**WHAT YOU ARE ASKED TO DO**
Rewrite the rows below as a numbered list, omitting any blank lines.

━━━━━━

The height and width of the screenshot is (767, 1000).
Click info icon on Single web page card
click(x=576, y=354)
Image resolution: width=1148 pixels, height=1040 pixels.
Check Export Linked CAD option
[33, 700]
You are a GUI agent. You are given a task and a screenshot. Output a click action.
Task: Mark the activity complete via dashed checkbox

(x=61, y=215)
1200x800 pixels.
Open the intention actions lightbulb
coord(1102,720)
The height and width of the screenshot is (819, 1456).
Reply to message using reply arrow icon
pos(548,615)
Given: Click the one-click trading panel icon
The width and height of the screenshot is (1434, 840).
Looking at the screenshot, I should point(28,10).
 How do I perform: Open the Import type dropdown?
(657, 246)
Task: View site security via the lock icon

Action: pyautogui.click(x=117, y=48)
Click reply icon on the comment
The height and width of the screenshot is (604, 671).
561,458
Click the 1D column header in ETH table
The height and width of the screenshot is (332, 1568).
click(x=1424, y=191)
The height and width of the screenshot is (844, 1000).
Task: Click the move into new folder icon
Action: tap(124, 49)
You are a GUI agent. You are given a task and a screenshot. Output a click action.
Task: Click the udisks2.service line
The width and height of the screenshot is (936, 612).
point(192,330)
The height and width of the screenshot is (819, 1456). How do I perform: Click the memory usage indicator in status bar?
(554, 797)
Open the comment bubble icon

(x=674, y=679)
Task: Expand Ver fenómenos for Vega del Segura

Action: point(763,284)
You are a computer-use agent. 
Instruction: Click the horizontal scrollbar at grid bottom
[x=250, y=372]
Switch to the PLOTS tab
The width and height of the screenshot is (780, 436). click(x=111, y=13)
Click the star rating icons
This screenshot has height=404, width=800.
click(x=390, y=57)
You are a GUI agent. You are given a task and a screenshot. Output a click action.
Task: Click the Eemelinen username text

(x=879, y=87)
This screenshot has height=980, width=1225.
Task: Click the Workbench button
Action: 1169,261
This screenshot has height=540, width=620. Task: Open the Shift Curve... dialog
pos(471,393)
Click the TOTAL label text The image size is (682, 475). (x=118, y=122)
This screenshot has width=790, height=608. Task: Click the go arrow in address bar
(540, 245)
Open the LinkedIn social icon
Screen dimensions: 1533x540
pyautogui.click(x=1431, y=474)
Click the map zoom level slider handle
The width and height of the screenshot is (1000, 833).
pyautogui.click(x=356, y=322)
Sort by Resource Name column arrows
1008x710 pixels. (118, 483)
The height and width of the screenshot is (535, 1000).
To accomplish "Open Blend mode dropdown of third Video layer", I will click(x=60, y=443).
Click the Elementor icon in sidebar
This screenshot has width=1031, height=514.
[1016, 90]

━━━━━━

**ANSWER FOR THE TASK**
1. The height and width of the screenshot is (767, 1000).
2. Click info icon on Single web page card
3. click(x=576, y=354)
4. Image resolution: width=1148 pixels, height=1040 pixels.
5. Check Export Linked CAD option
6. [33, 700]
7. You are a GUI agent. You are given a task and a screenshot. Output a click action.
8. Task: Mark the activity complete via dashed checkbox
9. (x=61, y=215)
10. 1200x800 pixels.
11. Open the intention actions lightbulb
12. coord(1102,720)
13. The height and width of the screenshot is (819, 1456).
14. Reply to message using reply arrow icon
15. pos(548,615)
16. Given: Click the one-click trading panel icon
17. The width and height of the screenshot is (1434, 840).
18. Looking at the screenshot, I should point(28,10).
19.  How do I perform: Open the Import type dropdown?
20. (657, 246)
21. Task: View site security via the lock icon
22. Action: pyautogui.click(x=117, y=48)
23. Click reply icon on the comment
24. The height and width of the screenshot is (604, 671).
25. 561,458
26. Click the 1D column header in ETH table
27. The height and width of the screenshot is (332, 1568).
28. click(x=1424, y=191)
29. The height and width of the screenshot is (844, 1000).
30. Task: Click the move into new folder icon
31. Action: tap(124, 49)
32. You are a GUI agent. You are given a task and a screenshot. Output a click action.
33. Task: Click the udisks2.service line
34. The width and height of the screenshot is (936, 612).
35. point(192,330)
36. The height and width of the screenshot is (819, 1456). How do I perform: Click the memory usage indicator in status bar?
37. (554, 797)
38. Open the comment bubble icon
39. (x=674, y=679)
40. Task: Expand Ver fenómenos for Vega del Segura
41. Action: point(763,284)
42. You are a computer-use agent. 
43. Instruction: Click the horizontal scrollbar at grid bottom
44. [x=250, y=372]
45. Switch to the PLOTS tab
46. The width and height of the screenshot is (780, 436). click(x=111, y=13)
47. Click the star rating icons
48. This screenshot has height=404, width=800.
49. click(x=390, y=57)
50. You are a GUI agent. You are given a task and a screenshot. Output a click action.
51. Task: Click the Eemelinen username text
52. (x=879, y=87)
53. This screenshot has height=980, width=1225.
54. Task: Click the Workbench button
55. Action: 1169,261
56. This screenshot has height=540, width=620. Task: Open the Shift Curve... dialog
57. pos(471,393)
58. Click the TOTAL label text The image size is (682, 475). (x=118, y=122)
59. This screenshot has width=790, height=608. Task: Click the go arrow in address bar
60. (540, 245)
61. Open the LinkedIn social icon
62. Screen dimensions: 1533x540
63. pyautogui.click(x=1431, y=474)
64. Click the map zoom level slider handle
65. The width and height of the screenshot is (1000, 833).
66. pyautogui.click(x=356, y=322)
67. Sort by Resource Name column arrows
68. 1008x710 pixels. (118, 483)
69. The height and width of the screenshot is (535, 1000).
70. To accomplish "Open Blend mode dropdown of third Video layer", I will click(x=60, y=443).
71. Click the Elementor icon in sidebar
72. This screenshot has width=1031, height=514.
73. [1016, 90]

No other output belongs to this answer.